Before connecting Confluence in Clarion, make sure you have:

* Your Confluence site URL, for example `https://example.atlassian.net`
* A Confluence service account with access to the relevant spaces
* An OAuth 2.0 credential created for that service account
* These credential scopes (granular — Clarion uses the Confluence REST API v2):
  * `read:page:confluence`
  * `read:space:confluence`
  * `search:confluence`

<Info>
  Clarion uses the service account’s client credentials to request short-lived Confluence access tokens automatically. You do not need to reconnect the integration just because an access token expires.
</Info>

***

## Step 1 - Create a Confluence service account

1. In **Atlassian Administration**, open **Directory** and create a **service account**.
2. Grant the service account access to **Confluence**.
3. Make sure the service account has access to the spaces Clarion will read.

The service account should be able to:

* Search content
* View page content
* List spaces

***

## Step 2 - Create OAuth 2.0 credentials for the service account

1. Open the service account in **Atlassian Administration**.
2. Go to **Credentials**.
3. Create an **OAuth 2.0** credential.
4. Grant only these scopes:
   * `read:page:confluence`
   * `read:space:confluence`
   * `search:confluence`
5. Copy the **Client ID** and **Client secret**.

<Tip>
  Keep the client secret somewhere safe. You will paste it into Clarion during setup.
</Tip>

***

## Step 3 - Connect Confluence in Clarion

1. In Clarion, go to **Integrations**.
2. Open **Confluence**.
3. Enter:
   * **Site URL**
   * **Client ID**
   * **Client Secret**
   * **Default Space Key** (optional)
4. Click **Connect Confluence**.

***

## Step 4 - Verify and maintain the connection

After connecting:

1. Review the saved Confluence site and client ID.
2. Set or update **Default Space Key** if you want Clarion to scope searches to a space automatically.
3. Click **Save** after any changes.
4. Click **Verify Connection** to confirm Clarion can access Confluence successfully.
5. Use **Disconnect** if you want to remove Confluence access from the workspace.

<Tip>
  Agents can still pass a space in CQL per tool call.

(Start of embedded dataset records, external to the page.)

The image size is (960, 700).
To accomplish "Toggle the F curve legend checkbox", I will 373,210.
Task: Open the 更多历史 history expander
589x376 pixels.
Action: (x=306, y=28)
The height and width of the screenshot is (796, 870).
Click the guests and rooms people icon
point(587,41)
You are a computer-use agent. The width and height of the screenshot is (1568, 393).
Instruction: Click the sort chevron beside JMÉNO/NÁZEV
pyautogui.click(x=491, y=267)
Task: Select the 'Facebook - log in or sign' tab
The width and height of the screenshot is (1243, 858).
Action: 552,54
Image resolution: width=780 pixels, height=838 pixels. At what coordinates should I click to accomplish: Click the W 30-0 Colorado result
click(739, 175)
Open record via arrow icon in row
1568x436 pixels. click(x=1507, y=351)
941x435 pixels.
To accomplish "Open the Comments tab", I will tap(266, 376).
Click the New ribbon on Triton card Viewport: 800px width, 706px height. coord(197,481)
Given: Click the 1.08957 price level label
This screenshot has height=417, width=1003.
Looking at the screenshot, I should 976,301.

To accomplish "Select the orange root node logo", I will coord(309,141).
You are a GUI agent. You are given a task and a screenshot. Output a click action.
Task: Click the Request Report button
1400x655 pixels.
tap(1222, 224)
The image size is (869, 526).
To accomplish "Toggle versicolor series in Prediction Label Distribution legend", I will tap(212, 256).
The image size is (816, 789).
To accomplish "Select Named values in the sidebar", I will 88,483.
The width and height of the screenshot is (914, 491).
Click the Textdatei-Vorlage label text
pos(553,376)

If omitted, Clarion uses the configured default space key when scoping a search.
</Tip>

***

## How Confluence tools use this integration

When Confluence tools are enabled, Clarion can:

* Search pages with CQL
* Read a page by id
* List spaces

Clarion manages Confluence access tokens automatically from the stored client credentials.

***

## Troubleshooting

### "Failed to resolve Confluence cloud ID"

Check that **Site URL** is exactly your Confluence Cloud URL, for example:

* `https://example.atlassian.net`

Do not include a path such as `/wiki`, `/spaces`, or `/display`.

### "Confluence credential is missing required scopes"

Recreate or update the OAuth 2.0 credential so it includes:

* `read:confluence-content.all`
* `read:confluence-space.summary`
* `search:confluence`

### Verify Connection fails even though the credential is valid

Make sure the service account itself has Confluence product access and space-level permissions in the spaces Clarion needs to read.